The thumbnails to the right are linked to mpegs of half-resolution simulations of the K-H instability at 2M = 1.0 with two periods.  To machine accuracy, each period is identical to the other in all variables, indicating the periodic boundary condition behaves exactly as the central column of zones.  Shown are both vorticity (with a reversed colour palette compared to the animations above) and density using a Courant number of 0.50.
     
vorticity
density
 
An unexplained numerical instability: Animations linked to the thumbnails to the right are from simulations identical to those immediately above, except with a Courant number of 0.75.  Oscillations superposed over what appear to be the correct solutions are apparent in all variables, particularly density, and as yet I have no explanation for this.  The instability is "cured" by taking a lower Courant number (in this case, 0.5), though I do not think this is a normal CFL violation since the amplitude of the oscillations stabilises at several percent of the underlying solution.  CFL violations typically grow without bound.  In these simulations, the wavelength is nine zones, regardless of the total number of zones across the box.
  
vorticity
density
The higher the relative shear velocity, the lower the Courant number needed to stabilise the flow.  At 2M = 1.5, a Courant number of 0.35 is needed for stability and at 2M = 2.5, 0.25.  Increasing either form of the artificial viscosity can also cure the problem, but I am convinced it is only because this also decreases the time step.  Thus, I do not believe this is a problem in upwindedness (which the artificial viscosity is supposed to stabilise), though I have not ruled this out.  It is clearly hydro in nature, since there is no magnetic field in these simulations, though curiously it does resemble the striping observed in advecting a magnetic flux loop, which is also cured by lowering the Courant number (problem 4 in the 2-D Gallery).

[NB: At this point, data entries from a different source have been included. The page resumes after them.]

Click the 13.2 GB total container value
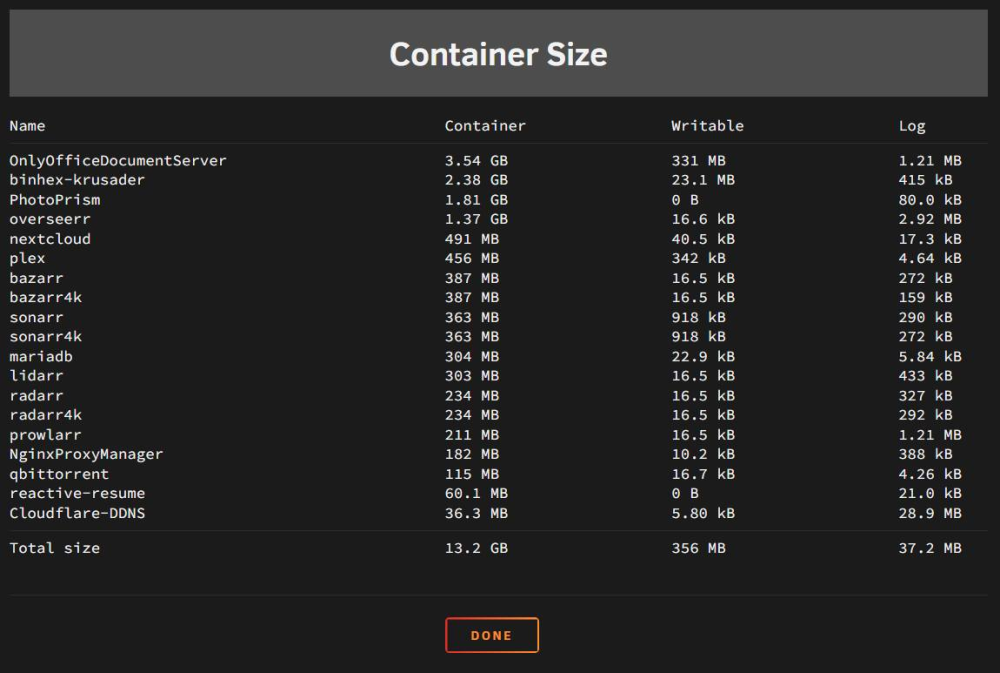Image resolution: width=1000 pixels, height=673 pixels. pos(476,548)
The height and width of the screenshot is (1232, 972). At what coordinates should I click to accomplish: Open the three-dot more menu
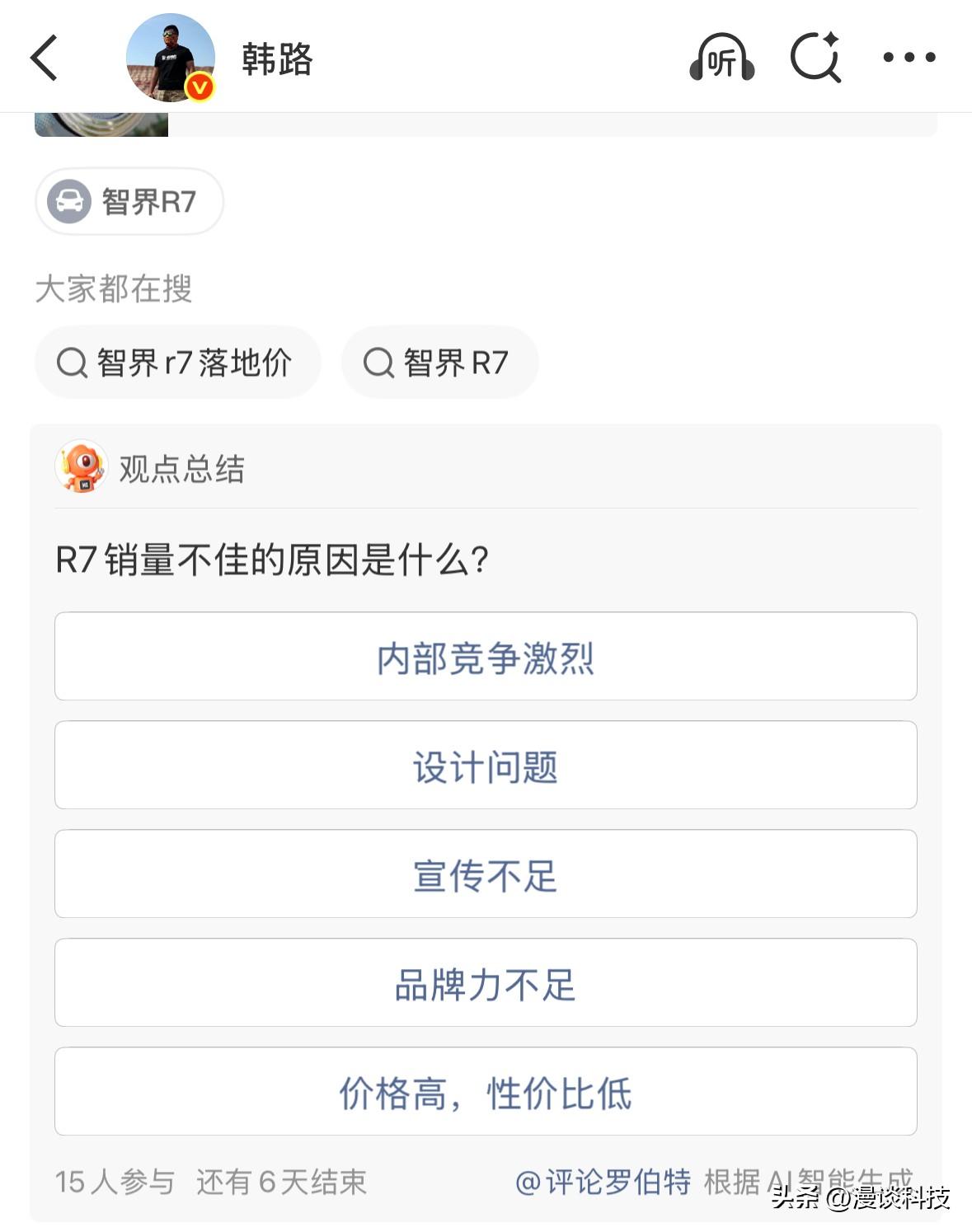pyautogui.click(x=909, y=57)
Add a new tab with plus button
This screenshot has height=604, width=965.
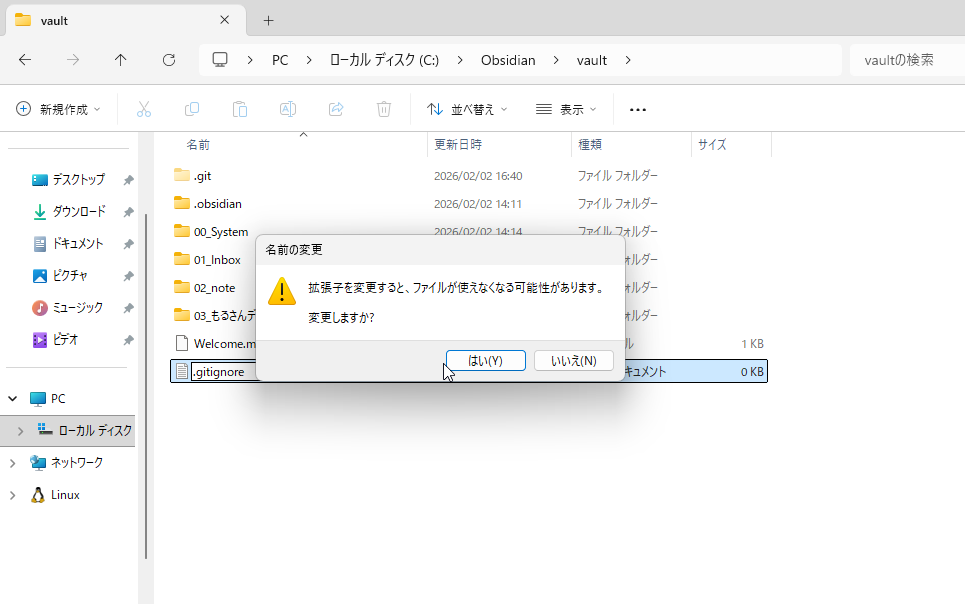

Jim Stone agrees that this doesn't seem like a CFL violation nor an upwindedness problem, and has suggested this instability may be related to the operator split nature of the momentum equation, as he does not see this behaviour in ATHENA.
Kelvin-Helmholtz instabilities in nature: The atmosphere surrounding a rapidly rotating planet is a particularly good natural laboratory for K-H instabilities since the coriolis effect is forever driving shear layers with relative speeds comparable to the rotation speed of the planet.  On the Earth, K-H instabilities are occasionally observed in high clouds (Fig. 4).  However, with its higher rotation speed, K-H instabilities are common-place in the Jovian atmosphere with the Great Red Spot (observed since Galileo's time) being the most spectacular example of a sustained cat's eye in the solar system (Fig. 5).
 
     
     
Figure 4.  Clouds often form along shear layers (separating air masses of differing moisture and temperature), and are thus subject to the Kelvin-Hlemholtz instability, particularly for sufficiently high shear velocities (photo credit: Brooks Martner, NOAA/ETL).
  
Figure 5.  Jupiter's Great Red Spot is a vortex tube (cat's eye) suistained by transonic shear layers in the planet's atmosphere.  Note the smaller-amplitude K-H instabilities in the surrounding gas, as well as within the Red Spot itself (photo credit: NASA).